The GAM Procedure

MODEL Statement

Subsections:

Response Variable Options
Model Options

MODEL dependent <(options)> = <PARAM(effects)> <smoothing-effects> </ options>;

MODEL event/trials = <PARAM(effects)> <smoothing-effects> </ options>;

The MODEL statement specifies the dependent variable and the independent effects you want to use in the model. Specify the independent parametric variables inside the parentheses of PARAM( ). The parametric variables can be either classification variables or continuous variables. Classification variables must be declared in a CLASS statement. Interactions between variables can also be included as parametric effects. Multiple PARAM() specifications are allowed in the MODEL statement. The syntax for the specification of effects is the same as for the GLM procedure (Chapter 45: The GLM Procedure).

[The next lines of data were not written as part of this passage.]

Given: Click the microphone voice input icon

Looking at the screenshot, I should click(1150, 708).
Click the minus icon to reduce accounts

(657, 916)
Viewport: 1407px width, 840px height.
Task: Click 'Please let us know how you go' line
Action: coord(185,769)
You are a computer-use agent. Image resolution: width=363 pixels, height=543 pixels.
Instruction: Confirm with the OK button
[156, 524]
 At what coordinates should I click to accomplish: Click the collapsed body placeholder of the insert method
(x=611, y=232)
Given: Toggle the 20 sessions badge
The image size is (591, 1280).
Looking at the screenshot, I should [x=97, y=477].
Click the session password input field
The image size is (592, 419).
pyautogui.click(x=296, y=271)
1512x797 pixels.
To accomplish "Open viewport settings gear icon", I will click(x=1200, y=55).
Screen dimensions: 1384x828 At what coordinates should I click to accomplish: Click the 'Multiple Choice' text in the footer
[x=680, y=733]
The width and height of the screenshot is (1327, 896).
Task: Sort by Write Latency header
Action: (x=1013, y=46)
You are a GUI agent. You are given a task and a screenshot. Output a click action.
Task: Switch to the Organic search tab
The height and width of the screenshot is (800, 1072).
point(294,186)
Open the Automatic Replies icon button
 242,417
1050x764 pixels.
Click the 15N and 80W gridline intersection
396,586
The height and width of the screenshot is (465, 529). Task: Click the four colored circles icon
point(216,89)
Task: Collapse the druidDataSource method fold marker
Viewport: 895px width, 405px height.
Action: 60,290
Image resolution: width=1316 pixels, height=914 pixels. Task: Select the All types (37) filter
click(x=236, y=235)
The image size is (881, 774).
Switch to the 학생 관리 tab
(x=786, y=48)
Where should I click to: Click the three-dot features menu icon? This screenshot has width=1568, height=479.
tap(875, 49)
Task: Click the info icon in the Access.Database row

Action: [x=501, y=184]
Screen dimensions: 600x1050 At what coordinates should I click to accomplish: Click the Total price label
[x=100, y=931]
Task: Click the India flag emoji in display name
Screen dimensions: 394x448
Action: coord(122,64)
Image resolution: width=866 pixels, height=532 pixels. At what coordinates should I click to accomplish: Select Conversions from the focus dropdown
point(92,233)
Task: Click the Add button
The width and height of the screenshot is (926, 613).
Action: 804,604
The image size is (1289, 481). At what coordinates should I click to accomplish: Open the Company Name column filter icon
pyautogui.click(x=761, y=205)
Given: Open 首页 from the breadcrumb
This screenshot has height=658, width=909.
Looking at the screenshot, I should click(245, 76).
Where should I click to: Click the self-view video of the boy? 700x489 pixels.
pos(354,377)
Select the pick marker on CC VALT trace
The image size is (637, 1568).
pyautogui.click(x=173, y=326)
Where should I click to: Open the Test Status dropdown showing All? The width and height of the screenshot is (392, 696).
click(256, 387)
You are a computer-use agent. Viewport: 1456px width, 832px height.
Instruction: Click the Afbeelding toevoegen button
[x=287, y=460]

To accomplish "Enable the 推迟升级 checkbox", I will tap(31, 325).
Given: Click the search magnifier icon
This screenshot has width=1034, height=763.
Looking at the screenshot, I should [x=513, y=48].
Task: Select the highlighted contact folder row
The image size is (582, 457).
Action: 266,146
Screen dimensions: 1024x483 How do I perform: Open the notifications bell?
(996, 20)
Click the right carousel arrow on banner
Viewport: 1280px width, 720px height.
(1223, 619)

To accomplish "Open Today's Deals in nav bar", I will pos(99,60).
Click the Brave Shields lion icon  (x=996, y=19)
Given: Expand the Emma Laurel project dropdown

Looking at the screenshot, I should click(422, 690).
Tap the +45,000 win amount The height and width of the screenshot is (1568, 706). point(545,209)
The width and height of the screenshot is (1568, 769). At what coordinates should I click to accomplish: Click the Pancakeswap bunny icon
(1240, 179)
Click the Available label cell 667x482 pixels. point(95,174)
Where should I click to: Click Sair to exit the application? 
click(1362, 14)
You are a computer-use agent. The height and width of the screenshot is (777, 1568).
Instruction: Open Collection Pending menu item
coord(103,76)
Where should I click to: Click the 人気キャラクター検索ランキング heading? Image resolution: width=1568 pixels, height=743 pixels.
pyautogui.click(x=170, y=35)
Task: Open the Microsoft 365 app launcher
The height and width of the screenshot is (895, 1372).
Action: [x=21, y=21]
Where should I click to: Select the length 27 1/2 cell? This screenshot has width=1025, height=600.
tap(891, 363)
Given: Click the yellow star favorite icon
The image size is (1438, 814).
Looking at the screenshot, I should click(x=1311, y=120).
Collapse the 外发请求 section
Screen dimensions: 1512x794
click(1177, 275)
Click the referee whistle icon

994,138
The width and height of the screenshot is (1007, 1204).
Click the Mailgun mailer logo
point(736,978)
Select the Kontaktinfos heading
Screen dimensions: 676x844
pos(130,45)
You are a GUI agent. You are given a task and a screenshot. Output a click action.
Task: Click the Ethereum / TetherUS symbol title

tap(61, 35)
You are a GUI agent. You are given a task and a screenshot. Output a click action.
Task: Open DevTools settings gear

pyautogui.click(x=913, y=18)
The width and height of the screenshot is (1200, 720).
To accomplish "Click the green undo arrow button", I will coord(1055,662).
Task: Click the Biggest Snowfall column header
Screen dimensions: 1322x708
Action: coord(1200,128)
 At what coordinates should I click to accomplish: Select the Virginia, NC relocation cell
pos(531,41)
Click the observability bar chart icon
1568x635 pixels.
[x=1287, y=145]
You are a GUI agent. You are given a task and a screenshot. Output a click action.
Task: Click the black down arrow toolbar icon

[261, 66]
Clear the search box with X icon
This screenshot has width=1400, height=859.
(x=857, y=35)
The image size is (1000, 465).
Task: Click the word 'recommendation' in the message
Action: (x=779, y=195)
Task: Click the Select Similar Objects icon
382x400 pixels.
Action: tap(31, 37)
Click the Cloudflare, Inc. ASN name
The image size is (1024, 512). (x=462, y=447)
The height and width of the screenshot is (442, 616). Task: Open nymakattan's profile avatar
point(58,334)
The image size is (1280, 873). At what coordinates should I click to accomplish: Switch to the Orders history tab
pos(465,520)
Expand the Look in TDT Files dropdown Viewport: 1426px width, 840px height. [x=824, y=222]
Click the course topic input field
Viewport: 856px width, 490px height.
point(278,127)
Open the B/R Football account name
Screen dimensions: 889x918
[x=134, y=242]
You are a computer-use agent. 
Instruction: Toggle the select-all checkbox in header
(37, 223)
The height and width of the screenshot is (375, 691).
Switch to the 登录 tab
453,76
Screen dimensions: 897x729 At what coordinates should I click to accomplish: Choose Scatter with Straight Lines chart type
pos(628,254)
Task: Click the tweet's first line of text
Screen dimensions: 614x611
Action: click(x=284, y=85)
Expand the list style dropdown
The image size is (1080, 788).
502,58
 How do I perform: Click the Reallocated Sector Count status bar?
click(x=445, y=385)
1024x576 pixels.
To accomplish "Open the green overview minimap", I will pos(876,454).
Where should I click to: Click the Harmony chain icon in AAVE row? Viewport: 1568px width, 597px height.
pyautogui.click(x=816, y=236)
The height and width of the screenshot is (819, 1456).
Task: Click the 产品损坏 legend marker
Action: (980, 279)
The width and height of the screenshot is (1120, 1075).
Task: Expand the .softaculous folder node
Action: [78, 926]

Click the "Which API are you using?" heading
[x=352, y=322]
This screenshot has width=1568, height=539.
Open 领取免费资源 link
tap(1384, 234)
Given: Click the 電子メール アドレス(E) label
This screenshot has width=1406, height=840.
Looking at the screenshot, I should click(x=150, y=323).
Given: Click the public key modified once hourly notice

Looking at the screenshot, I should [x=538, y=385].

Only continuous variables can be specified in smoothing-effects. Any number of smoothing-effects can be specified, as follows:

Smoothing Effect	Meaning
SPLINE(variable <, DF=number>)	Fits a smoothing spline with the variable and with DF=number
LOESS(variable <, DF=number>)	Fits a local regression with the variable and with DF=number
SPLINE2(variable1, variable2 <,DF=number>)	Fits a bivariate thin-plate smoothing spline with variable1 and variable2 and with DF=number

The number specified in the DF= option must be positive. If you specify neither the DF= option nor the METHOD=GCV in the MODEL statement, then the default is DF=4. Note that for univariate spline and loess components, a degree of freedom is used by default to account for the linear portion of the model, so the value displayed in the "Fit Summary" and "Analysis of Deviance" tables will be one less than the value you specify.

Both parametric effects and smoothing effects are optional. If none are specified, a model that contains only an intercept is fitted.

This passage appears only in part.